Knowing jail might be the consequence, why did Davis decide not to comply with the judge’s order?

“The Christian faith, God’s Word, states that a marriage is between one man and one woman. That’s what rules my faith,” she told Kelly.

“I’ve not judged anybody. I have given my life to Christ. I have been redeemed by the blood of Christ. That’s available to anybody that wants that,” she said.

“You have millions of Christians who object to this whole same-sex marriage … issue. Are their rights worth nothing?” she asked.

When Kelly mentioned President Obama’s comments supporting religious freedom, Davis responded: “In 2015, when a county clerk can go to jail because she is upholding her religious beliefs, I’ll have to question his statement.”

In the big picture, she said, it didn’t matter that the judge sent her behind bars for refusing to violate her faith.

“When I gave my life to the Lord, I vowed to serve him with my whole heart, mind and soul, every bit of strength I had.

“It’s a heaven or hell issue for me,” she said.

She also said she doesn’t watch the news reports of her critics, including some who mock her looks and call her a “monster.”

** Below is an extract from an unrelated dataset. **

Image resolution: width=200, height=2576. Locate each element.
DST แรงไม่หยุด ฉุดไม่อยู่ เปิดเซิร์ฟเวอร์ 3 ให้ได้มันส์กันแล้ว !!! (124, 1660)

“I’m going to keep it that way,” she added.

“What people say about me does not define who I am, doesn’t make me the person I am,” she said.

WND reported when three judges on the U.S. 6th Circuit Court of Appeals refused Davis’ request for an injunction against the Kentucky governor in her effort to obtain additional accommodations of her Christian-based objections to issuing marriage licenses to same-sex couples.

But judges John Rogers, Bernice Donald and Damon Keith left alive her legal action, which will be assigned to a panel.

Although Davis is now removing her name from marriage licenses issued by her deputies, the judge and the governor both have declared the licenses to be fully valid.

That was not good enough for the ACLU, though, which is now demanding that Davis go back before the judge and possibly back to jail.

Davis is represented by the nonprofit Liberty Counsel.